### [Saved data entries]
────
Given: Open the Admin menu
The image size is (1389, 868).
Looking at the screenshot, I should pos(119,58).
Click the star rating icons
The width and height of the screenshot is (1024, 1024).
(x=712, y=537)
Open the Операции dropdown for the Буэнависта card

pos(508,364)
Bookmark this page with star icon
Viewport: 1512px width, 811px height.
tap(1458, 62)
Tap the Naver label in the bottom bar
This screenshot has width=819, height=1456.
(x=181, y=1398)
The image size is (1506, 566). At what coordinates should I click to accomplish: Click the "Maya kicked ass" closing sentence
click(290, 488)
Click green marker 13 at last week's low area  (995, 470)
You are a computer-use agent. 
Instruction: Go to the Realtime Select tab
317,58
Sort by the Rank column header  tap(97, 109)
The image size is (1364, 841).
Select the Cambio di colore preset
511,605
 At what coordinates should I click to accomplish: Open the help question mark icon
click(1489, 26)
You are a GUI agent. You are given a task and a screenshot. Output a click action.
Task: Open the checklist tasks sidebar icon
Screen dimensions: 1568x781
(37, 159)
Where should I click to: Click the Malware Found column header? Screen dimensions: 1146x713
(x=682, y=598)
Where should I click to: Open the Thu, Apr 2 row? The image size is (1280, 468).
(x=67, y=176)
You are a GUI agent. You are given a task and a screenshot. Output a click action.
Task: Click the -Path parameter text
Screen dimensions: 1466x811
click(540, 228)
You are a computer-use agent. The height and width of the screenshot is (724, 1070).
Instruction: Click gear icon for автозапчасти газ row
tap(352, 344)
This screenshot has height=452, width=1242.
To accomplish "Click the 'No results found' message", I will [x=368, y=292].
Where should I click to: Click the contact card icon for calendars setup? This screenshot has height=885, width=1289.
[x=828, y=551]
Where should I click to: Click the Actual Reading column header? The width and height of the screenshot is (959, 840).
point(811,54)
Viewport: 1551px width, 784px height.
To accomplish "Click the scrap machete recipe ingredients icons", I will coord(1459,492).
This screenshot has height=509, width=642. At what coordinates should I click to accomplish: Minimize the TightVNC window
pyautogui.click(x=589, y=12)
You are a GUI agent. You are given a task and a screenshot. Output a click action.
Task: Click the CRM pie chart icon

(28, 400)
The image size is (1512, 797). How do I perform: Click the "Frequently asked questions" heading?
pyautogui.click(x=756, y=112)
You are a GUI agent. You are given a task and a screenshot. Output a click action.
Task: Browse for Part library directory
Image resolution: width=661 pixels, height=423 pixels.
────
### [Aim of the exercise]
Extract the data in full. Keep it word for word.

### [Solution for this task]
Given: Open the Admin menu
The image size is (1389, 868).
Looking at the screenshot, I should pos(119,58).
Click the star rating icons
The width and height of the screenshot is (1024, 1024).
(x=712, y=537)
Open the Операции dropdown for the Буэнависта card

pos(508,364)
Bookmark this page with star icon
Viewport: 1512px width, 811px height.
tap(1458, 62)
Tap the Naver label in the bottom bar
This screenshot has width=819, height=1456.
(x=181, y=1398)
The image size is (1506, 566). At what coordinates should I click to accomplish: Click the "Maya kicked ass" closing sentence
click(290, 488)
Click green marker 13 at last week's low area  (995, 470)
You are a computer-use agent. 
Instruction: Go to the Realtime Select tab
317,58
Sort by the Rank column header  tap(97, 109)
The image size is (1364, 841).
Select the Cambio di colore preset
511,605
 At what coordinates should I click to accomplish: Open the help question mark icon
click(1489, 26)
You are a GUI agent. You are given a task and a screenshot. Output a click action.
Task: Open the checklist tasks sidebar icon
Screen dimensions: 1568x781
(37, 159)
Where should I click to: Click the Malware Found column header? Screen dimensions: 1146x713
(x=682, y=598)
Where should I click to: Open the Thu, Apr 2 row? The image size is (1280, 468).
(x=67, y=176)
You are a GUI agent. You are given a task and a screenshot. Output a click action.
Task: Click the -Path parameter text
Screen dimensions: 1466x811
click(540, 228)
You are a computer-use agent. The height and width of the screenshot is (724, 1070).
Instruction: Click gear icon for автозапчасти газ row
tap(352, 344)
This screenshot has height=452, width=1242.
To accomplish "Click the 'No results found' message", I will [x=368, y=292].
Where should I click to: Click the contact card icon for calendars setup? This screenshot has height=885, width=1289.
[x=828, y=551]
Where should I click to: Click the Actual Reading column header? The width and height of the screenshot is (959, 840).
point(811,54)
Viewport: 1551px width, 784px height.
To accomplish "Click the scrap machete recipe ingredients icons", I will coord(1459,492).
This screenshot has height=509, width=642. At what coordinates should I click to accomplish: Minimize the TightVNC window
pyautogui.click(x=589, y=12)
You are a GUI agent. You are given a task and a screenshot. Output a click action.
Task: Click the CRM pie chart icon

(28, 400)
The image size is (1512, 797). How do I perform: Click the "Frequently asked questions" heading?
pyautogui.click(x=756, y=112)
You are a GUI agent. You are given a task and a screenshot. Output a click action.
Task: Browse for Part library directory
Image resolution: width=661 pixels, height=423 pixels.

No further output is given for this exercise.